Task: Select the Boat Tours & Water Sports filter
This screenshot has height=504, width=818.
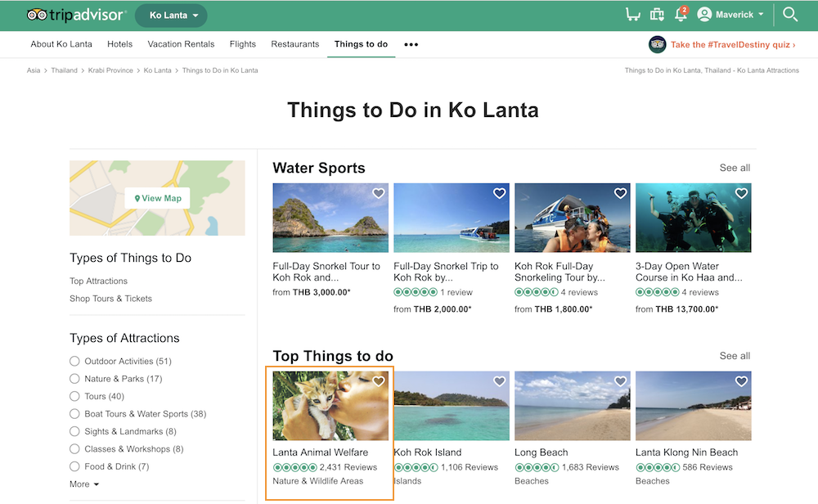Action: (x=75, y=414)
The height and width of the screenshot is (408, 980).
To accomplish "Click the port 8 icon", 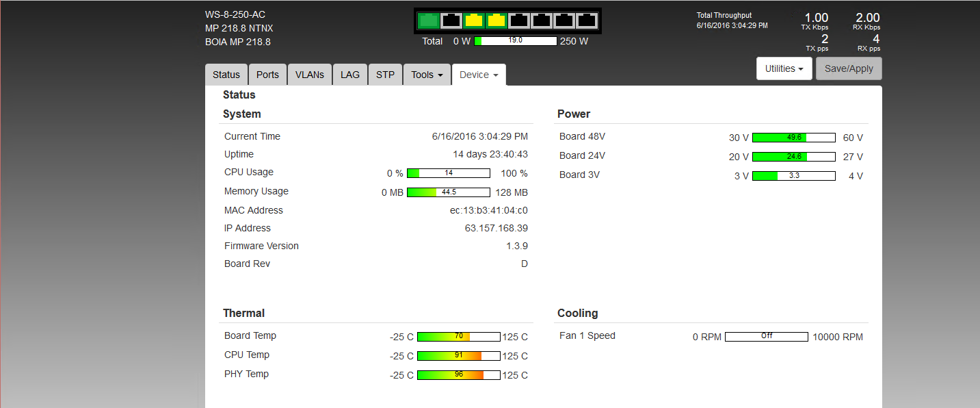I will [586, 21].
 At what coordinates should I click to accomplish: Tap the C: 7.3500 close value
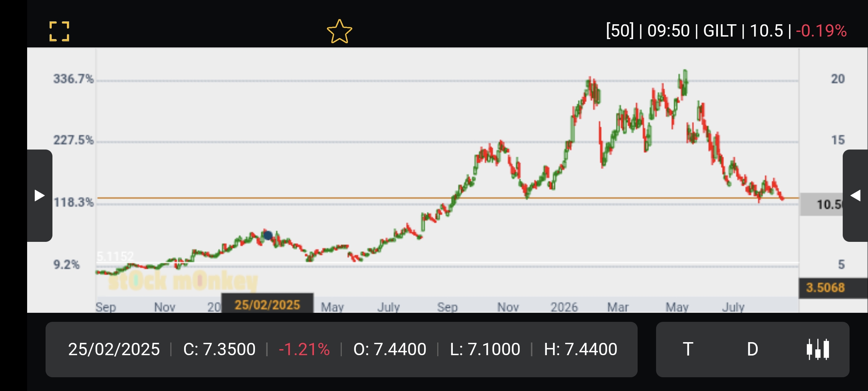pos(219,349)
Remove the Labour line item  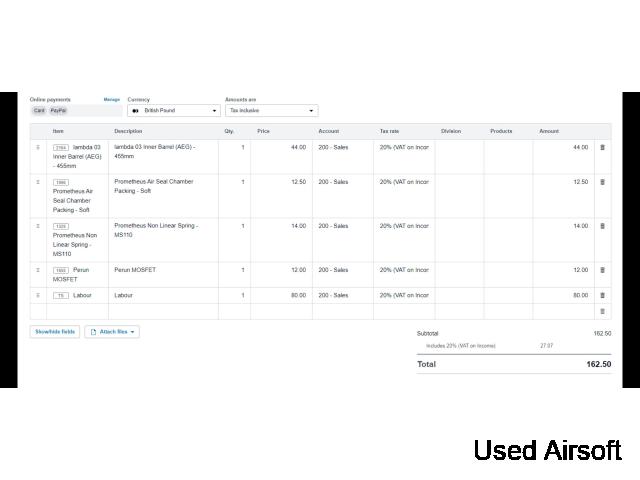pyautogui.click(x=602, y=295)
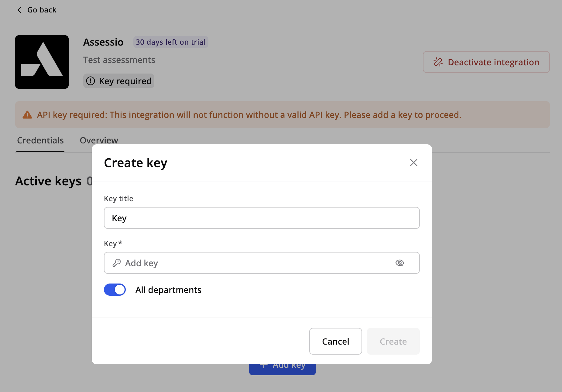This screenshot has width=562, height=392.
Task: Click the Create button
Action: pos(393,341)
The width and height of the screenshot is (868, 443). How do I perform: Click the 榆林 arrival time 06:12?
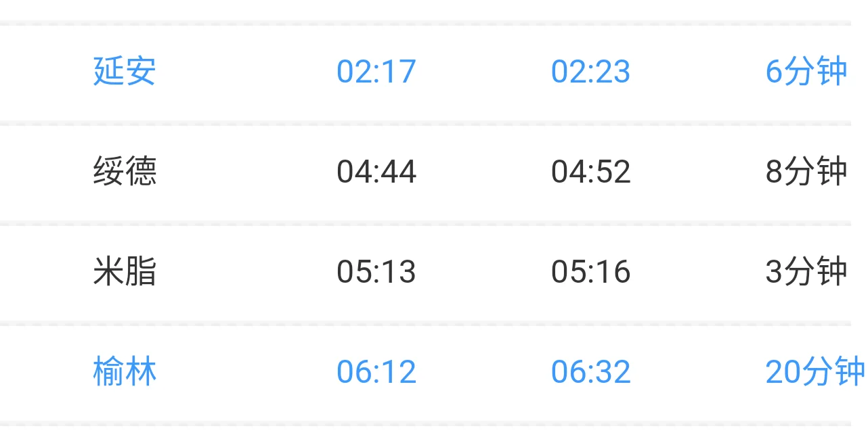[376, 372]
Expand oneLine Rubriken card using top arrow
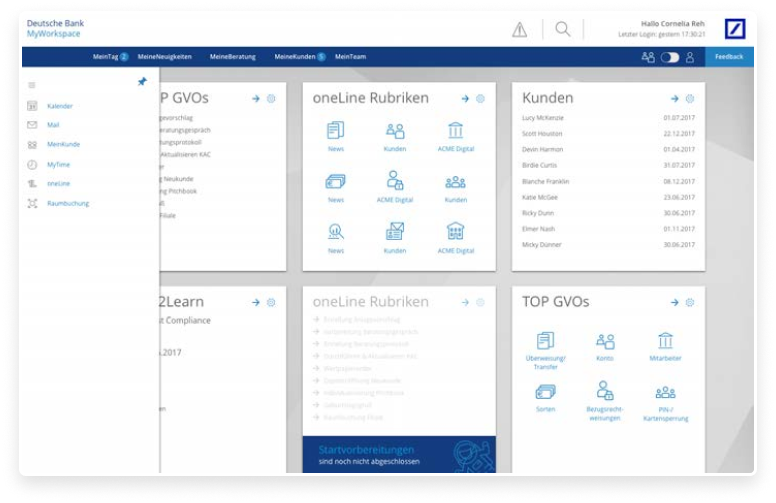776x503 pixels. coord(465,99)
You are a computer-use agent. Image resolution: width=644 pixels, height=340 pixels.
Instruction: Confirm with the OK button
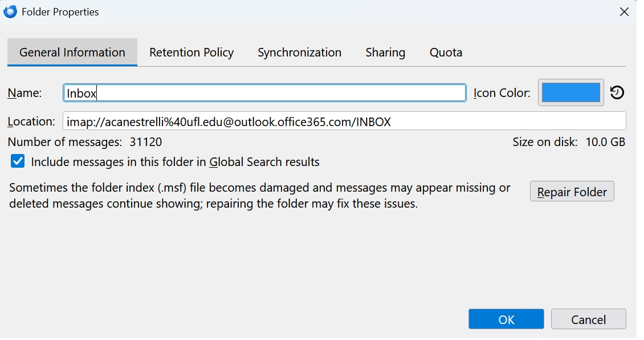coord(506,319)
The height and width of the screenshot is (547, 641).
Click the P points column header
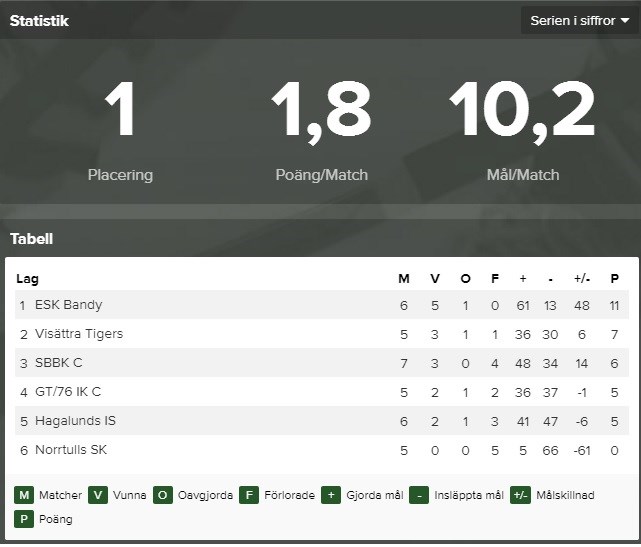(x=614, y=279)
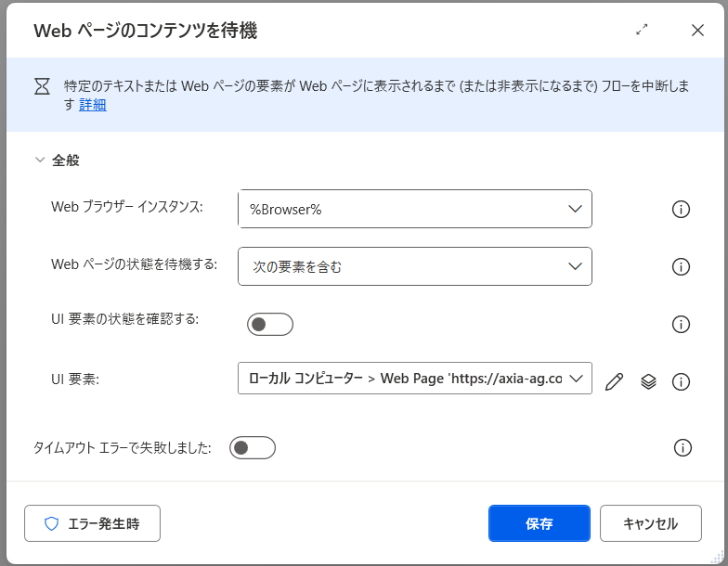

● **AIM OF THE EXERCISE**: Set down the lines from the one containing "The width and" through the last line of the records above, both included, exactly as they appear and with no other text. Pictures should not be set down.

● **ANSWER BOX**:
The width and height of the screenshot is (868, 443). How do I perform: Click the 榆林 arrival time 06:12?
[376, 372]
Expand oneLine Rubriken card using top arrow
776x503 pixels. coord(465,99)
You are a computer-use agent. Image resolution: width=644 pixels, height=340 pixels.
Instruction: Confirm with the OK button
coord(506,319)
The height and width of the screenshot is (547, 641).
Click the P points column header
(x=614, y=279)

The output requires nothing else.